I love Halloween/Day of the Dead – It is a time of year when I choose to remember the dead and seek their blessings for my intentions for the coming year. To me, it is a sacred time.
But that is not to say that we can’t have a little fun and celebrate sacred times. For me, looking at art, making art, and following a trail of tags and throw-up graffiti is a very fun way to spend an evening. I am an introvert. I like to know the artist through their work and in knowing their work, I learn a little more about myself. Maybe that is really narcissism, but I like to think of it as communion
I am going to spend some time at the Leak Street Tunnel and then the Tate Modern and I might go night prowling and look at Street Art in the evening. I feel a bit naked in my prowls – my camera is in the repair shop because the shutter gear seems to have seized. But, not every moment is meant to be recorded.

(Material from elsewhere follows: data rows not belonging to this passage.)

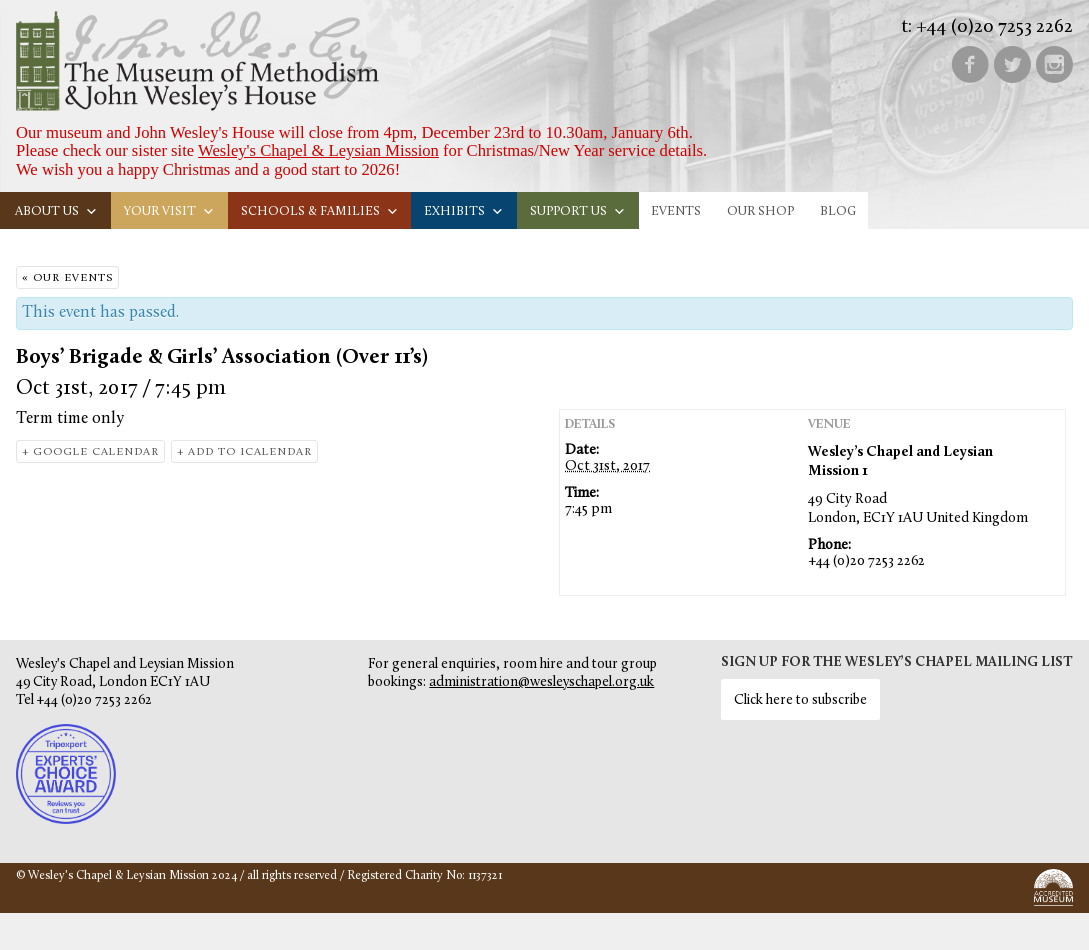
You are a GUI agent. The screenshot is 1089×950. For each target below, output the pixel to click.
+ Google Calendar (90, 452)
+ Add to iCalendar (244, 452)
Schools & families (320, 211)
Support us (578, 211)
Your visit (169, 211)
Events (676, 211)
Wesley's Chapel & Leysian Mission (318, 150)
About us (56, 211)
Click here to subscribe (800, 700)
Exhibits (464, 211)
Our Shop (760, 211)
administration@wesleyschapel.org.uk (541, 682)
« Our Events (67, 278)
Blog (838, 211)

I am grateful that I am really being true to myself for the first time in my life. In the changes that I know will lay ahead of me, I hope this does not become a casualty.
I am grateful that I am going to celebrate Samhain and the Day of the Dead in my own way and I make no apologies or excuses for it.
Thursday night I decided to attend an art opening. I had been ill with an irritable bowel flare up the night before and had missed an opening involving many friends. So, feeling a little better, I ventured to another opening to show my support to others.
I don’t enjoy openings. I only want to attend if it is a friend who has curated the show or has a piece in a show or it is their show, or it is in a friend’s gallery. I want to see the art and at openings, its all about socializing and drinking and much less about the art. I know I have to go occasionally because otherwise I won’t meet new friends in the art world and I do value them. and, opening nights are important if you want to buy a piece.
But, I want to actually look at the art and Thursday night I felt I had to interrupt people and ask to excuse myself to get anywhere near any artwork to see it. Vesna Parchet is a recent discovery from an exhibition curated by the Krah, but I might never have seen her work and been so moved by her painting if I were trying to move around people. So, I am grateful that I although others might have expected otherwise from me, I went straight for the pieces I liked, and when I was done with those, I left.
It was a joy to become acquainted with more new-to-me artists whose work I find exciting. There were two artists in particular whose paintings were both of the abstract expressionist style and it wasn’t until I was looking through the screen on my iPad (my camera is broken) that I suddenly saw figures emerge from the surface of the painting. I had a double treat in first discovering two artists I hadn’t followed, and then, in discovering something unexpected in their works.
Oneness with others is something I have actually been avoiding lately. I am avoiding talking about myself and I am distancing myself from others. I have a lot on my mind and much I need to work through. I have been working on these things in the background but finally I talked with a friend last night. I have said before that when things are really serious, I don’t talk about them. There are few people in the world I will talk at these times. I got to talk to AK last night. She has been pressing me to talk to her about things, and finally, I did. I raged and I grieved and as I know that as I continue to grieve, I will come to a place of acceptance of unwanted change but I’m not there yet. It was good to be able to open up and to unburden myself a little. I felt held and I felt safe. I think that is the best we can give to a friend.
By way of service, I was invited to photograph an exhibition and I did that this week. Beyond that, I am working on an article that I hope will help to promote the gallery and the artists whose work has been exhibited there. It has been a tough piece to write, and I need to get on with that, now.